Josie opened the door. The room was strewn with clothes and shoes and bags and stank like a school cloakroom. It was also shuddering with noise.
‘Turn that off!’
Becky, who was standing in the middle of the room with a forbidden cigarette in her hand, merely stared. Josie pushed past her and seized her tape player, fumbling for the volume control.
‘That’s mine!’
‘I’m not harming it, I merely want to be able to hear myself speak—’
Becky reached over and turned a knob. The volume of music declined a little, but not entirely. Then she took the tape player out of Josie’s hand.
‘Thank you,’ Josie said. She was trembling slightly. ‘Becky—’
‘What?’
‘You didn’t put supper in the oven. You didn’t lay the table.’
‘Dad never said.’
‘No. But I did. I asked you to.’
Becky climbed on to Clare’s bed, still in her boots, and leaned against the wall. She blew out a nonchalant stream of smoke.
‘You don’t count.’
‘I live in this house. I run it. I’m married to your father—’
Becky gave a snort of contempt. She trampled down the length of Clare’s bed, got off the end heavily and stubbed her cigarette out on a plate on the floor that still bore a piece of half-eaten toast.

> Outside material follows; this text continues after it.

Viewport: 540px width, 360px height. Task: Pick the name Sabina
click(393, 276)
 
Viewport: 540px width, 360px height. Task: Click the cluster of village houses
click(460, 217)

‘That doesn’t give you any rights,’ Becky said. ‘That doesn’t mean anything.’ She shot Josie a glance. ‘It won’t even last.’
‘What won’t?’
‘This stuff with my father.’
Josie found that her fists had clenched. She unrolled them and held them flat against her skirt, against the sides of her thighs.
‘Becky—’
Becky grunted.
‘Becky, may I tell you something? May I tell you something very important and also very true? If you were to succeed, Becky, if you were to succeed in breaking up my marriage to your father, you wouldn’t rejoice. You’d be terrified. Because it wouldn’t be a victory, it’d just be a loss, another loss on top of everything you’ve lost already.’
Becky looked at her. She looked at her for a long, hard time, as if she was really trying to see something, as if she was really trying to understand. Then she flung her head back and began to laugh, great derisive cackles of laughter, as if she had never heard anything so ludicrously, unbelievably pathetic in all her life. For a moment Josie had watched her, had looked at her tossedback head and her big, open mouth and her wild bush of hair, and then, without saying anything because she knew her hands would say it all, she stepped forward and slapped Becky, hard, on the right-hand side of her face and head. Becky had whipped upright, her eyes ablaze.
‘You – you hit me!’
‘Yes!’ Josie had yelled, not caring who heard her. ‘Yes, I did!’
‘Sometimes,’ Matthew said tiredly some three hours later, ‘I feel I haven’t got four children and a wife in this house, but five children. And you’re the youngest.’